Working With Hive Complex Data Types

In this blog, we will discuss the working of complex data types in Hive. Before we move ahead you can go through the below link blogs to gain more knowledge on Hive and its working.

Beginners Guide For Hive

Perform Word Count Job Using Hive

Pokemon Data Analysis Using Hive

Bucketing in Hive – Let’s Start.

What are Complex Data Types?

Complex Data types are also known as nested types which allow storing multiple values within a single row/column position in a Hive table. Generally, in Hive and other databases, we have more experience on working with primitive data types like:

Numeric Types

  • TINYINT (1-byte signed integer, from -128 to 127)
  • SMALLINT (2-byte signed integer, from -32,768 to 32,767)
  • INT (4-byte signed integer, from -2,147,483,648 to 2,147,483,647)
  • BIGINT (8-byte signed integer, from -9,223,372,036,854,775,808 to 9,223,372,036,854,775,807)
  • FLOAT (4-byte single precision floating point number)
  • DOUBLE (8-byte double precision floating point number)
  • DECIMAL (Hive 0.13.0 introduced user definable precision and scale)

String Types

  • STRING
  • VARCHAR
  • CHAR

Date/Time Types

  • TIMESTAMP
  • DATE

Misc Types

  • BOOLEAN
  • BINARY

Apart from these primitive data types, Hive offers some complex data types which are as listed below:
Complex Data Types

  • arrays: ARRAY<data_type>
  • maps: MAP<primitive_type, data_type>
  • structs: STRUCT<col_name : data_type [COMMENT col_comment], …>

Thus, let us know what are these complex data types and their working in Hive.

So, in our example, we will be using our Hive default database to store the complex data type tables.

Array:

The first complex type is an array. It is nothing but a collection of items of similar data type. i.e, an array can contain one or more values of the same data type.

In our Array example, we will be using the dataset Temperature.txt where the fields are delimited by tab and the complex data type Array values are delimited by the comma.

Dataset_Temperature

Dataset Description

Date

State

Temperature [Depending on their district level wise]

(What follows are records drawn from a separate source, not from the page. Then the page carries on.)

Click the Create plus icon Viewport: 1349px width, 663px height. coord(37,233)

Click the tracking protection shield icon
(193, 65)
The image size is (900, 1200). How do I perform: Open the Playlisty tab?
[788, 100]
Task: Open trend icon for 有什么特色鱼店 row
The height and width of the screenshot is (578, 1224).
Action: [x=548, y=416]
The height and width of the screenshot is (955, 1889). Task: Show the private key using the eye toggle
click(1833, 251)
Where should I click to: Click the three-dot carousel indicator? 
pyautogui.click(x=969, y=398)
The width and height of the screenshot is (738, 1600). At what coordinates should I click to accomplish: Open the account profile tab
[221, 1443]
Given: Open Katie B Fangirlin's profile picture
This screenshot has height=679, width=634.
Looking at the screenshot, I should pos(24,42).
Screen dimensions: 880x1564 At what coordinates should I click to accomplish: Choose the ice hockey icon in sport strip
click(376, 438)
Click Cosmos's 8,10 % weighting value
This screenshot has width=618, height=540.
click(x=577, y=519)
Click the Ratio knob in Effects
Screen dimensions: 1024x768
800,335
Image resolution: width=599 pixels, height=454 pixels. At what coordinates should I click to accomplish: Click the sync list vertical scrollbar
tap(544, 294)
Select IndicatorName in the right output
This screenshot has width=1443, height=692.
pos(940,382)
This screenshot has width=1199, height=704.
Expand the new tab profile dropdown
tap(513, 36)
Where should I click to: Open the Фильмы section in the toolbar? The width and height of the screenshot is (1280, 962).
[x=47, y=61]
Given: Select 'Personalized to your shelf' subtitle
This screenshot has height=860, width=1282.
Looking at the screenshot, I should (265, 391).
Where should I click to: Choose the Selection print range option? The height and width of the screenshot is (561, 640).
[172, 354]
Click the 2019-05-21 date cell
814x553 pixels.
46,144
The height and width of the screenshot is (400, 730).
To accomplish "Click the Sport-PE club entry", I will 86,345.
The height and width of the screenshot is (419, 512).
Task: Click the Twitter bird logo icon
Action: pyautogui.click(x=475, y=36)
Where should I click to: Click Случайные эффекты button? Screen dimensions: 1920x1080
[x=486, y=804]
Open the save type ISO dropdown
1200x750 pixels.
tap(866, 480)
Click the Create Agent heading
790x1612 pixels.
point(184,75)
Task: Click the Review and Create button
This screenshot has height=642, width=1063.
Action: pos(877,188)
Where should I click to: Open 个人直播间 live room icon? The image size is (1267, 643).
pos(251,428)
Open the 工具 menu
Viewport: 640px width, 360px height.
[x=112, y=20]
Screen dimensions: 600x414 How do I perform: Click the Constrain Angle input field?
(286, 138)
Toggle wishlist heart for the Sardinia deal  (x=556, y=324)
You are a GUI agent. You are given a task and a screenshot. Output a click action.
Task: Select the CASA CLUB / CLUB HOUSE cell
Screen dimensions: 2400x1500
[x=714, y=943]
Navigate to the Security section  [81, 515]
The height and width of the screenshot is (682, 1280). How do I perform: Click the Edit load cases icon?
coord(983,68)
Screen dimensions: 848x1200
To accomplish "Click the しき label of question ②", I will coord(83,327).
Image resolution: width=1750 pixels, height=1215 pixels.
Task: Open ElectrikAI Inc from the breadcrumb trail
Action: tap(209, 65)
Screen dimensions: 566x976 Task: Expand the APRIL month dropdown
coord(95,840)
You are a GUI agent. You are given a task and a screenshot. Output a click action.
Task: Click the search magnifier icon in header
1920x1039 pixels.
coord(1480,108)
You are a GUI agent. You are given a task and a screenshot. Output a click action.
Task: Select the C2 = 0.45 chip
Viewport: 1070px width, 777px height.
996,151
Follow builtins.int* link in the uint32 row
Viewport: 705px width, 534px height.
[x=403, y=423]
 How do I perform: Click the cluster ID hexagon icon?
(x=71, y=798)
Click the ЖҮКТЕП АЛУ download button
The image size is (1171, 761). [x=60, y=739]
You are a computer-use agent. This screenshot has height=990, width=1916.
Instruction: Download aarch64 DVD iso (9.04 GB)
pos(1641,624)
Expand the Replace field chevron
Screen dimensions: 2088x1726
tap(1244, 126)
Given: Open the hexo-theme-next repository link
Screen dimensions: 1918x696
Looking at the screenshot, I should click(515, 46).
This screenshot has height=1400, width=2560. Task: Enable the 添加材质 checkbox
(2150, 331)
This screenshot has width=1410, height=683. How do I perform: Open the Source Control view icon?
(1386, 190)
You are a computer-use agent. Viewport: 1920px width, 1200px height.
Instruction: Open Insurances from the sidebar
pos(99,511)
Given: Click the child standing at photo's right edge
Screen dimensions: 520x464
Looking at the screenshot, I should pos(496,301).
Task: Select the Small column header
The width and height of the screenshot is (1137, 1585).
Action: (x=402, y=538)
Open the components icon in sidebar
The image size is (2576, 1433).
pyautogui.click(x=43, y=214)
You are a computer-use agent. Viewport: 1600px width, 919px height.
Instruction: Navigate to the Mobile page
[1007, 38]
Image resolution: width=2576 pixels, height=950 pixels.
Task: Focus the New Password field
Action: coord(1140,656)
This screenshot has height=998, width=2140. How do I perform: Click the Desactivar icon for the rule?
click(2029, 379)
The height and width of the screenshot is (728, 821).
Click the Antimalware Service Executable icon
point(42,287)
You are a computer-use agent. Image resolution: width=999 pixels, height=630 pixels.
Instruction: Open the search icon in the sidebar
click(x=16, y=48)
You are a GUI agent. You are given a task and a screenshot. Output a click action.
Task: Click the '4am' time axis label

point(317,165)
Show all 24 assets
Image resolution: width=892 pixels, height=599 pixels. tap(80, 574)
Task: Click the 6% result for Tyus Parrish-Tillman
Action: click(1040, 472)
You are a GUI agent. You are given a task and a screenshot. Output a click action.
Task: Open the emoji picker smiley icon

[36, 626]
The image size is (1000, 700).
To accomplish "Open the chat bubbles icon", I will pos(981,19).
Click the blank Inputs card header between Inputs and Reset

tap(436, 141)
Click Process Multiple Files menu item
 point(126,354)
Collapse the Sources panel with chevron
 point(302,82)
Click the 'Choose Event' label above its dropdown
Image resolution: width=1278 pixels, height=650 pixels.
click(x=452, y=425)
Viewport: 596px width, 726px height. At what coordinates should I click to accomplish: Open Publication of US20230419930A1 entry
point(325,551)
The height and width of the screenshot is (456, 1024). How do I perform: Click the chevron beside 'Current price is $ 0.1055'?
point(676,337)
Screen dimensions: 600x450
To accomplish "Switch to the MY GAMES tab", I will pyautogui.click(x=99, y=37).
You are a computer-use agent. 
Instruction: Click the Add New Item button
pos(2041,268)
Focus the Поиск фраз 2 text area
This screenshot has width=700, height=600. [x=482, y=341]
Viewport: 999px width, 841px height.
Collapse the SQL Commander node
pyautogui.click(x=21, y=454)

So, let us create a table to store the above values of dataset Temperature using below code.

create table Temperature(date string,city string,MyTemp array<double>) row format delimited fields terminated by ‘\t’ collection items terminated by ‘,’;

We can observe, in the above code, we are creating an array named Myarray which will hold only the double type values.

To check the schema of the table Temperature we can use the command describe Temperature;

Now, let us load our input dataset Temperature.txt using the below command.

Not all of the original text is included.